Work item:
What follows is a set of records. Repeat every one of them exactly.

Data to examine:
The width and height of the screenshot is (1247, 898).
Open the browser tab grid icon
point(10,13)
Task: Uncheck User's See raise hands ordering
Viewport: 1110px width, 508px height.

Solution for this exercise:
The width and height of the screenshot is (1247, 898).
Open the browser tab grid icon
point(10,13)
Task: Uncheck User's See raise hands ordering
Viewport: 1110px width, 508px height.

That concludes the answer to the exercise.